Adventures in ePublishing: Step 2
Today we'll take a look at Konrath's second suggestion in How to Make Money on eBooks, which discusses how to price your book.
2. Price it right
Konrath suggests a price of $2.99 because Kindle pays a 70 percent royalty on ebooks priced between $2.99 and $9.99. If you decide to price it more or less than those base prices, you'll still get 35 percent.
I've read a variety of articles and people are all over the board on this. Some feel that you should price below $2.99 because you'll get more readers, if that's what you're after. Some have delusions of grandeur and feel that their masterpiece should be priced at $7.99 or more, which then pits them against traditionally published works.
As for me, I'm sticking to the Konrath method. I feel that $2.99 is a fair price to sell a novel from an unproven author. But I also don't feel that I should give it away for free. I did a lot of work to produce this writing, and I'm happy to sell it to you for a fair price. Konrath states that he sells way more books at that price point and doesn't see the point in pricing it higher. And he has the numbers to back it up.

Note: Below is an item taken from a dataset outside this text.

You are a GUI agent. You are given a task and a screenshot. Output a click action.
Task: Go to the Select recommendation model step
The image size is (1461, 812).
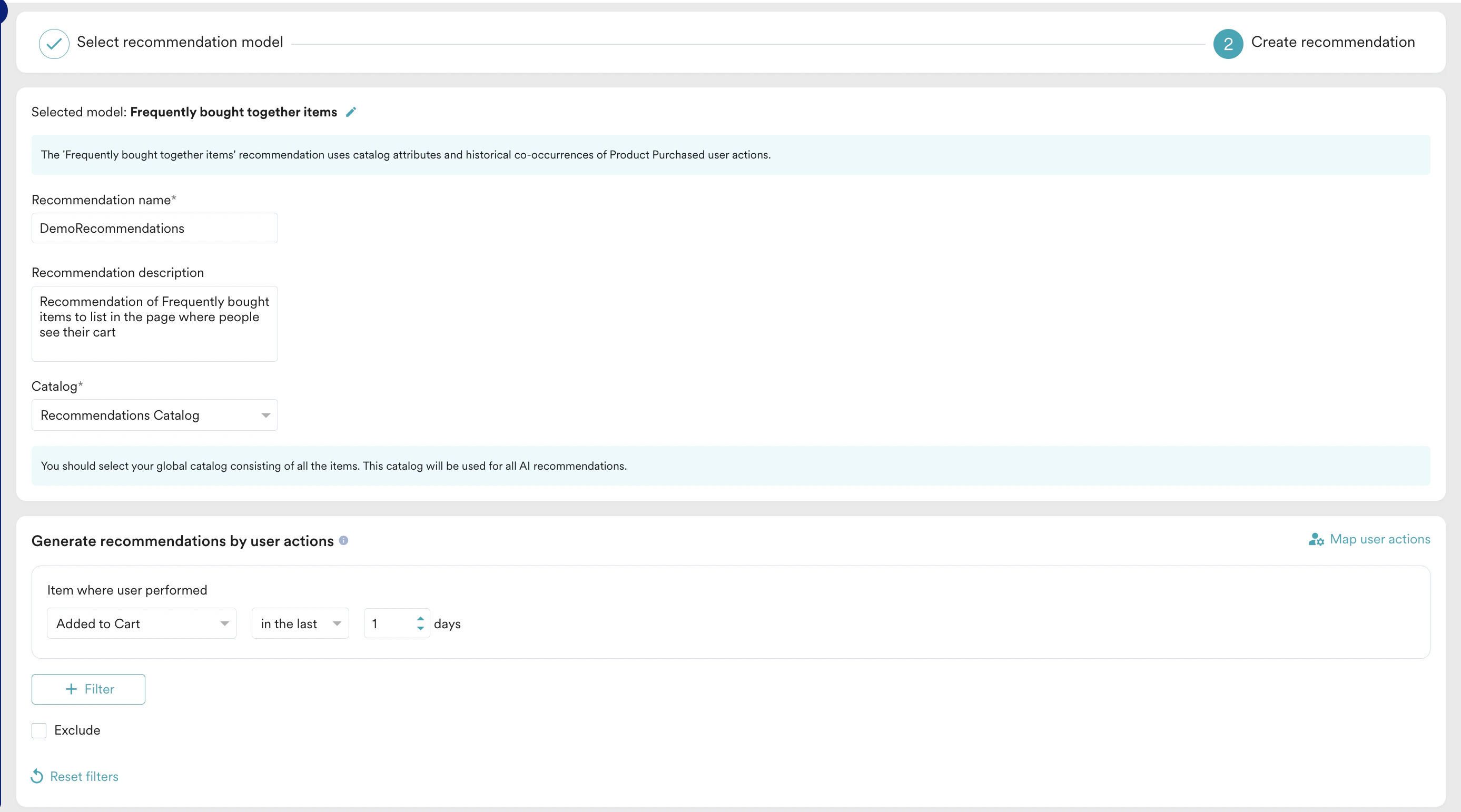(180, 42)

In addition to that, I'm not going into this venture thinking that I'm going to sell a million copies and make, well, two million dollars, although that would be nice. My goal is to gain readers for the day I do have a published book hit the shelves. They may be more willing to slap 15 bucks on the counter and their local Barnes and Noble if they already know they'll like the writing I produce.
I'd love to hear your comments on this. Do you purchase ebooks? What are your thoughts on buying a book from a new or unproven author? Does $2.99 sound like a good price to you?